# Records shown:
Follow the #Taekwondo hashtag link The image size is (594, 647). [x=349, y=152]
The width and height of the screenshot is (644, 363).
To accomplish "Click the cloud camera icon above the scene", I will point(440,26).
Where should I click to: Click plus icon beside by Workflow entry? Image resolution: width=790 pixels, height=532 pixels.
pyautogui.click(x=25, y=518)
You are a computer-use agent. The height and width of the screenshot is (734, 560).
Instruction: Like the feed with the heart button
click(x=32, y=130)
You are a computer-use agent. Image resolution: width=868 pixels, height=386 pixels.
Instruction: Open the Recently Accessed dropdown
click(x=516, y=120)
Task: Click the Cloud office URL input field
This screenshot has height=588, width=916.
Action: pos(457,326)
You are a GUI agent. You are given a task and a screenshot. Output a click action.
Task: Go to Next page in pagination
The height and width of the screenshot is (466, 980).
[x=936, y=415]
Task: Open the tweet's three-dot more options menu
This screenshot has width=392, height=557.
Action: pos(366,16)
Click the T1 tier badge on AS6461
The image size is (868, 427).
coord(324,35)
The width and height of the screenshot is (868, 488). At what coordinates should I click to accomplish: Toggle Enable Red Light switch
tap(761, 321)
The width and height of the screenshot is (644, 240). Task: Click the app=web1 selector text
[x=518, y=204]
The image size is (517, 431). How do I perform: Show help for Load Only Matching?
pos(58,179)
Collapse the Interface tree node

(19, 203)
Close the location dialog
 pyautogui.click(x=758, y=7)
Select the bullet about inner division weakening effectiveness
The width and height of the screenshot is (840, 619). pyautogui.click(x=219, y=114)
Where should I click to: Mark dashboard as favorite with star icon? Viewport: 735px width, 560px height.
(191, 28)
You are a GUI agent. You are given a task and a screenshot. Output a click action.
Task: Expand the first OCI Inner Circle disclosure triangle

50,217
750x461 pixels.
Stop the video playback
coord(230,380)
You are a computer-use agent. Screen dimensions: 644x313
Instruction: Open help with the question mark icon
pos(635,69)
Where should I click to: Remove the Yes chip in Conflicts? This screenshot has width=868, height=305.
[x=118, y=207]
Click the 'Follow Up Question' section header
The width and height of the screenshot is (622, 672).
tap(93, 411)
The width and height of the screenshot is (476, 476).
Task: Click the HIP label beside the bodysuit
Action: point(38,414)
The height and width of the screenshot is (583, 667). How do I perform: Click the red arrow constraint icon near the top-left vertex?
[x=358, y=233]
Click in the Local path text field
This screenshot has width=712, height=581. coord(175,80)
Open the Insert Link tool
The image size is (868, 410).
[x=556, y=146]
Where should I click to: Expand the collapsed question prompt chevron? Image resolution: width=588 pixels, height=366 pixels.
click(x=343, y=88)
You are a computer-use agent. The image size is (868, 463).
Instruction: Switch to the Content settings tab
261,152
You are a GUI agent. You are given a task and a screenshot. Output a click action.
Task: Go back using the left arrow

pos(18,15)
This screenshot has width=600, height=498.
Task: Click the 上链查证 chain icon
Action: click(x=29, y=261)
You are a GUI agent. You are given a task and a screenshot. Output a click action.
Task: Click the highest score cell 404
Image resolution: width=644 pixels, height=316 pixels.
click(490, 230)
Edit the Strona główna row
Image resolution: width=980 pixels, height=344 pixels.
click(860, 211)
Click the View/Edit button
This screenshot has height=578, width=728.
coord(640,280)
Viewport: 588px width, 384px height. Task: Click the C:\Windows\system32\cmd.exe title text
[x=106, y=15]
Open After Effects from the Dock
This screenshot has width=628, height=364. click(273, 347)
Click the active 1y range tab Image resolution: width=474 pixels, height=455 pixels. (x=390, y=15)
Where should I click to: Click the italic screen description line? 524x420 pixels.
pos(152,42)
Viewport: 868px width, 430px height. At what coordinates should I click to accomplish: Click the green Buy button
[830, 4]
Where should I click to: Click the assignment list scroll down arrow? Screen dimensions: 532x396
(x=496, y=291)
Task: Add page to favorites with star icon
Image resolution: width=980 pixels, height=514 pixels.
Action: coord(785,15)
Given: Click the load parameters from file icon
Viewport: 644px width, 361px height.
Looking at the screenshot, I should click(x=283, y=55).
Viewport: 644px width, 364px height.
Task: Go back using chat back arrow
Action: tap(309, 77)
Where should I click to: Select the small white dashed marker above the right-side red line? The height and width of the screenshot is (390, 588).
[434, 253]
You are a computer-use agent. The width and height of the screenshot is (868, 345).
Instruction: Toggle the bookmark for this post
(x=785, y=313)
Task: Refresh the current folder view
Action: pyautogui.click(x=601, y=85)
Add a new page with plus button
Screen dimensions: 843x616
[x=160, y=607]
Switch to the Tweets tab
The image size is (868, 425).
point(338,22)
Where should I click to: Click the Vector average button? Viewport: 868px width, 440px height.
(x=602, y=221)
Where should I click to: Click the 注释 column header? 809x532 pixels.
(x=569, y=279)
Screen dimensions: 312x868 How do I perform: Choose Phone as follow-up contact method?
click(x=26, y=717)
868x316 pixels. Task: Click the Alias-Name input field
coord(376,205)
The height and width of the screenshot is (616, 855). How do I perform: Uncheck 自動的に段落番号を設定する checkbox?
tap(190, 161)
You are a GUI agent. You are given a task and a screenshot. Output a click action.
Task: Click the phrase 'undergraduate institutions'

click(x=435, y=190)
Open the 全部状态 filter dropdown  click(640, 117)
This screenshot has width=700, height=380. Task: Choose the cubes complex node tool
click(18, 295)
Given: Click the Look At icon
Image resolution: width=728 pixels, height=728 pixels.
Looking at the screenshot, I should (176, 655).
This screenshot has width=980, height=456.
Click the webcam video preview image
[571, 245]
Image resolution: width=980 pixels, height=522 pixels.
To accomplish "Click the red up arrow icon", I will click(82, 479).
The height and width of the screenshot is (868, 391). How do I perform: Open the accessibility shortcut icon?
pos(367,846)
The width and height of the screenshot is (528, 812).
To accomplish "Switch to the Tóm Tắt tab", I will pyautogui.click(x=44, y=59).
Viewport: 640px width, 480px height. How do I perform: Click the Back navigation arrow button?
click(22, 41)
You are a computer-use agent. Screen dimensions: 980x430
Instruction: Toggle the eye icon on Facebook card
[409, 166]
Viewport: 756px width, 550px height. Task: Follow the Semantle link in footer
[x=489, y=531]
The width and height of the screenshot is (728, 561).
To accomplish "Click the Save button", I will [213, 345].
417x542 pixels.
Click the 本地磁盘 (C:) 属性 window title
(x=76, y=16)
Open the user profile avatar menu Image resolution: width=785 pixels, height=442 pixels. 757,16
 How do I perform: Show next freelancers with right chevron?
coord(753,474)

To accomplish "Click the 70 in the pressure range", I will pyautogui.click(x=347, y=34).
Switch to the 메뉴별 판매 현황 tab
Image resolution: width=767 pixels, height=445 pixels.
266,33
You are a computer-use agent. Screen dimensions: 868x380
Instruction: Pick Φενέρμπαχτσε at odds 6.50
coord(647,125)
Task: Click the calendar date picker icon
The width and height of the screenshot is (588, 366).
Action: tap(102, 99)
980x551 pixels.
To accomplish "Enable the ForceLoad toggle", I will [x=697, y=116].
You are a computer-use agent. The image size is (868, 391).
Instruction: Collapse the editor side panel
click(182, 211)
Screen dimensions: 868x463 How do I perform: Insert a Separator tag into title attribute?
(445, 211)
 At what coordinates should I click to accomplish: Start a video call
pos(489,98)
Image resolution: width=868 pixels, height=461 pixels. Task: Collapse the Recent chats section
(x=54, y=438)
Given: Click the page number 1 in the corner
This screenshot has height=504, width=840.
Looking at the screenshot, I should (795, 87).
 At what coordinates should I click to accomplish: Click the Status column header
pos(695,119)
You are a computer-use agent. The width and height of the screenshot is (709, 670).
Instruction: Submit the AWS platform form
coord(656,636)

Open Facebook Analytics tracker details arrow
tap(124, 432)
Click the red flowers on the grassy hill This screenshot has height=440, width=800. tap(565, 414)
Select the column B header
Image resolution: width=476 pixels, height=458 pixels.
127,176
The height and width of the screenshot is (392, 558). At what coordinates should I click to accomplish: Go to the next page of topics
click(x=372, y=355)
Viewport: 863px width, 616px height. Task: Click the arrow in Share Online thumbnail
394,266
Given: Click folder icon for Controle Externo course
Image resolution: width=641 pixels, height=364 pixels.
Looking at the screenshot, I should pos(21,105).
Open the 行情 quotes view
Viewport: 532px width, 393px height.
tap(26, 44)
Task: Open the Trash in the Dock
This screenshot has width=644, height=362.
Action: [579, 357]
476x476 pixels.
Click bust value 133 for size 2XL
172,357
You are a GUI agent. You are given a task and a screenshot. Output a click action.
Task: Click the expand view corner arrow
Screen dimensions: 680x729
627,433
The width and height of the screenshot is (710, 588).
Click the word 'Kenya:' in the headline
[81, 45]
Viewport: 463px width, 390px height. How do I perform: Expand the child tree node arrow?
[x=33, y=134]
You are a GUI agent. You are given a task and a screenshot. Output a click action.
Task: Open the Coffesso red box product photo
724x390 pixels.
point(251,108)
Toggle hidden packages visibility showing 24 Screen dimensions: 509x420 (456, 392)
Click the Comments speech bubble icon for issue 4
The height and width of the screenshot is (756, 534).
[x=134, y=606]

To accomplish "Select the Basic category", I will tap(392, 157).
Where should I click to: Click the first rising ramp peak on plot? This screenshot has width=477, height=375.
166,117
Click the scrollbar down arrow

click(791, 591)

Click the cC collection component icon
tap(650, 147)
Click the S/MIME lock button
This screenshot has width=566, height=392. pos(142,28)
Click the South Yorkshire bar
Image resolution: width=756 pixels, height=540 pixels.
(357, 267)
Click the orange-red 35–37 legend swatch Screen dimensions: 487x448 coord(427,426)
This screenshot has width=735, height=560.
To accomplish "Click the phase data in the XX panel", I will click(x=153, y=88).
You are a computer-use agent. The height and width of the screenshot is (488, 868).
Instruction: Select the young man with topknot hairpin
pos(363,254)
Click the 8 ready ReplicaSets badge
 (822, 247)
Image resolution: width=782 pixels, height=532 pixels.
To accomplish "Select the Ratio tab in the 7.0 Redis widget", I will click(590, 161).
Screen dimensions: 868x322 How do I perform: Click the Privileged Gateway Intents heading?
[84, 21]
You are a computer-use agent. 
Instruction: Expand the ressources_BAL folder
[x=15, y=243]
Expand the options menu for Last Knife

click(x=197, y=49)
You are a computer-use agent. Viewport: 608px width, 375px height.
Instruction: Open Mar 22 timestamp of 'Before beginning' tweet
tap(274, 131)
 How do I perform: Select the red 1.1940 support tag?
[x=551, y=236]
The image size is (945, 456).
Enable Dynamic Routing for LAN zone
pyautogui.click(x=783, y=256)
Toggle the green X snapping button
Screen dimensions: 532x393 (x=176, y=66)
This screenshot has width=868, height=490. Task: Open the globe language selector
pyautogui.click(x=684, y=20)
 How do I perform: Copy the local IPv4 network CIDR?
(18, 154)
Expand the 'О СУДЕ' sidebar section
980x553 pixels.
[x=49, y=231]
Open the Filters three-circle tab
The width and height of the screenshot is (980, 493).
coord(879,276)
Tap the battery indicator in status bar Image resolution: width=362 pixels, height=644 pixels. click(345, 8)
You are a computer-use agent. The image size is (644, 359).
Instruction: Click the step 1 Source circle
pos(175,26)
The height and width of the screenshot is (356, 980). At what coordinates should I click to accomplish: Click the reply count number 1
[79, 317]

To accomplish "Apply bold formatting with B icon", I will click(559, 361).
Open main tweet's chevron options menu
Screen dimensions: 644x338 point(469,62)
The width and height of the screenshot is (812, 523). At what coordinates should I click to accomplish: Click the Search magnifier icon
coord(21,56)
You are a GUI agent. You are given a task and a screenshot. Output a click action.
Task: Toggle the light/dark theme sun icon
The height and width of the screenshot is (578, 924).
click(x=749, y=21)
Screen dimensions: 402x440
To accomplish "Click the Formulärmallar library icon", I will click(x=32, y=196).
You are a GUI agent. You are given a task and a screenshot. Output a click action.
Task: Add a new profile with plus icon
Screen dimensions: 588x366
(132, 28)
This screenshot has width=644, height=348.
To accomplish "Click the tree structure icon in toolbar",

# Work instructions:
What is the number of lines above that contain the string "profile"? Answer with the number alone.

# Exercise output:
2